**What you will do:**
Change "notification" to "message" in the rows below and write them out again with nothing else altered. Leave out the pictures.

**Provided data:**
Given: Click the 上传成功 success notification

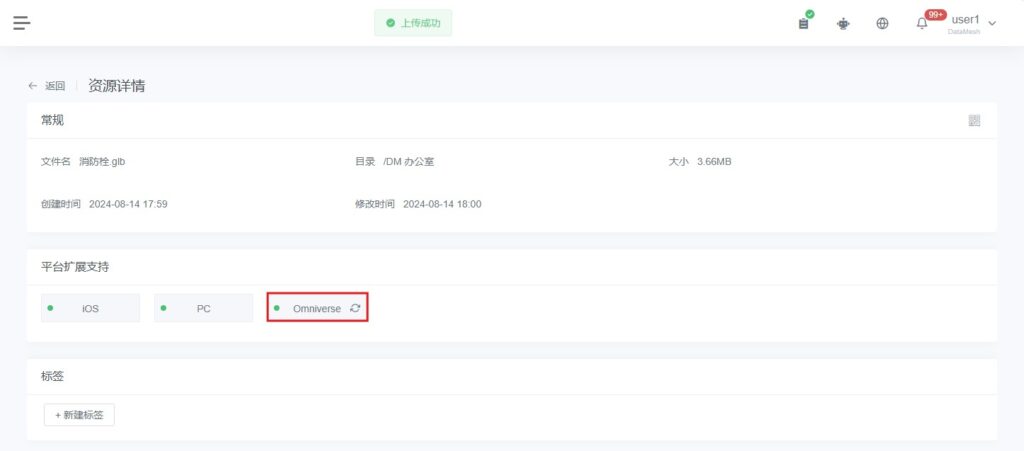Looking at the screenshot, I should click(x=412, y=23).
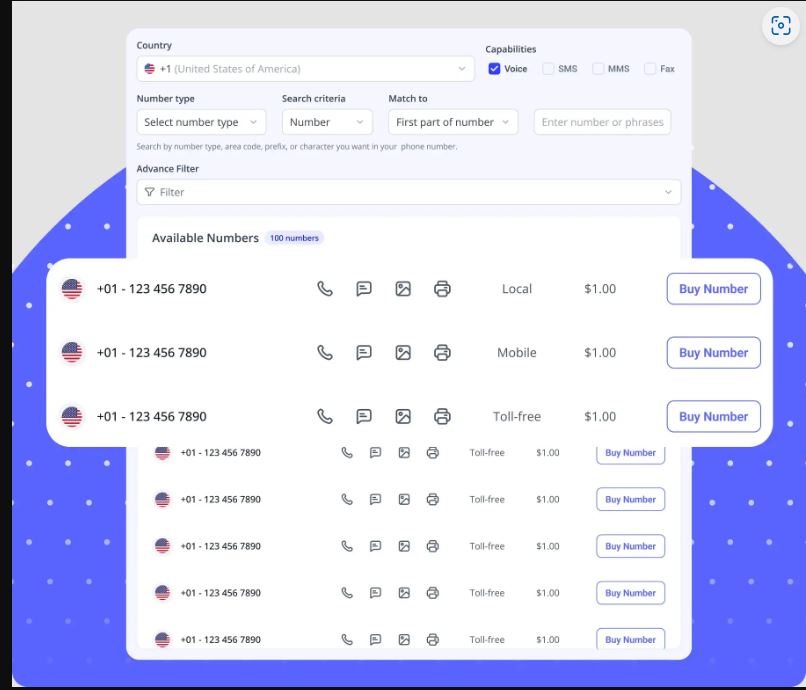Screen dimensions: 806x690
Task: Click the Enter number or phrases field
Action: coord(602,122)
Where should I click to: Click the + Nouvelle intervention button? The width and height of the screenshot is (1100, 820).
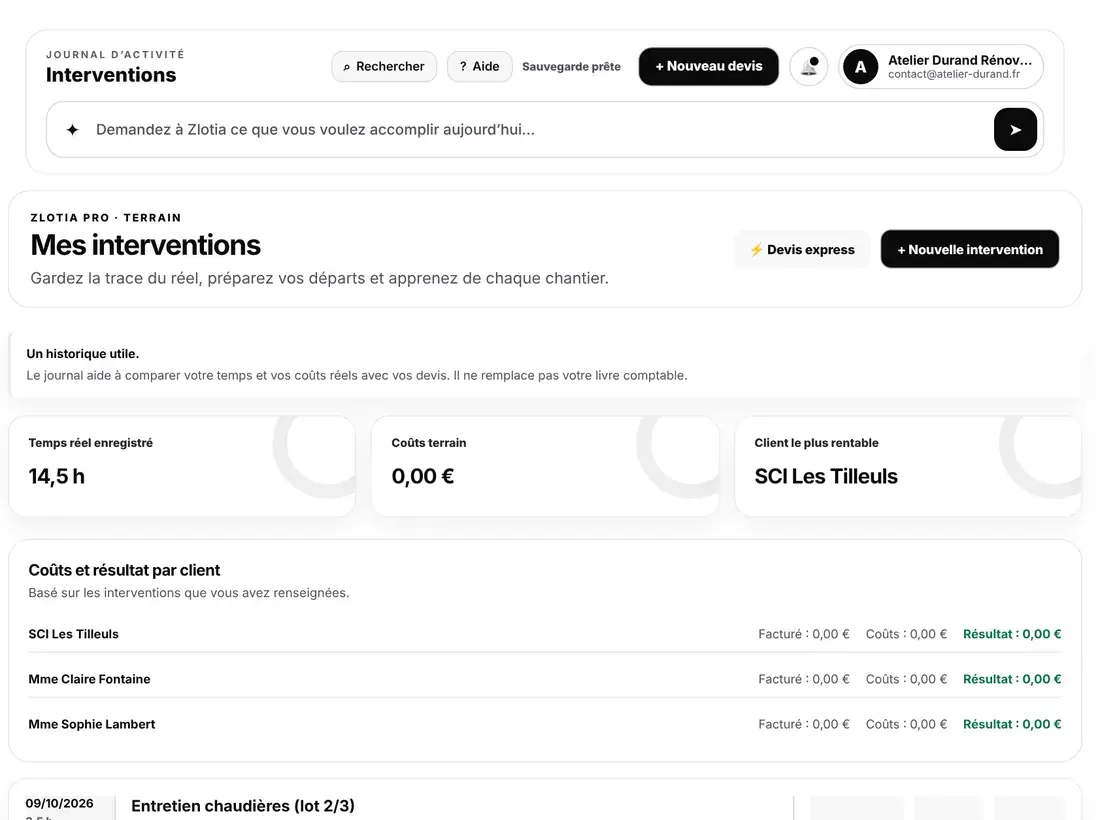point(970,249)
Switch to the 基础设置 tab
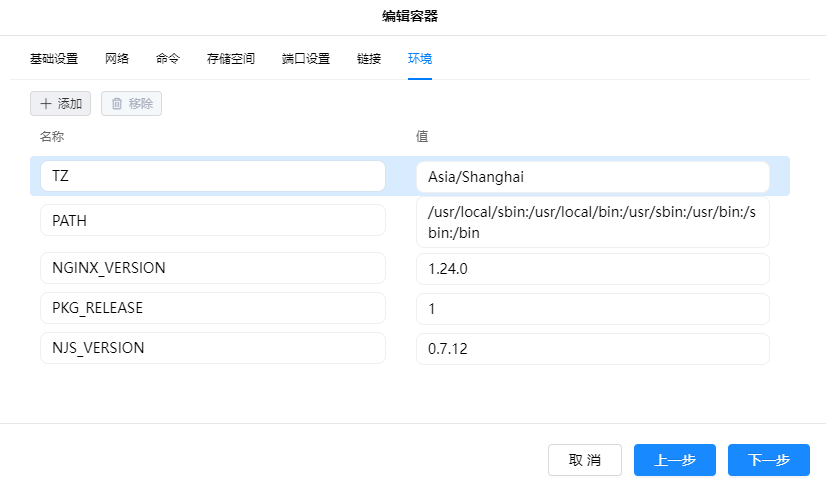Viewport: 826px width, 491px height. [x=54, y=59]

**Result of the task:**
Given: Click the 上传成功 success message

Looking at the screenshot, I should click(x=412, y=23).
Screen dimensions: 806x690
Task: Click the Enter number or phrases field
Action: coord(602,122)
Where should I click to: Click the + Nouvelle intervention button? The width and height of the screenshot is (1100, 820).
point(970,249)
Switch to the 基础设置 tab
Viewport: 826px width, 491px height. [x=54, y=59]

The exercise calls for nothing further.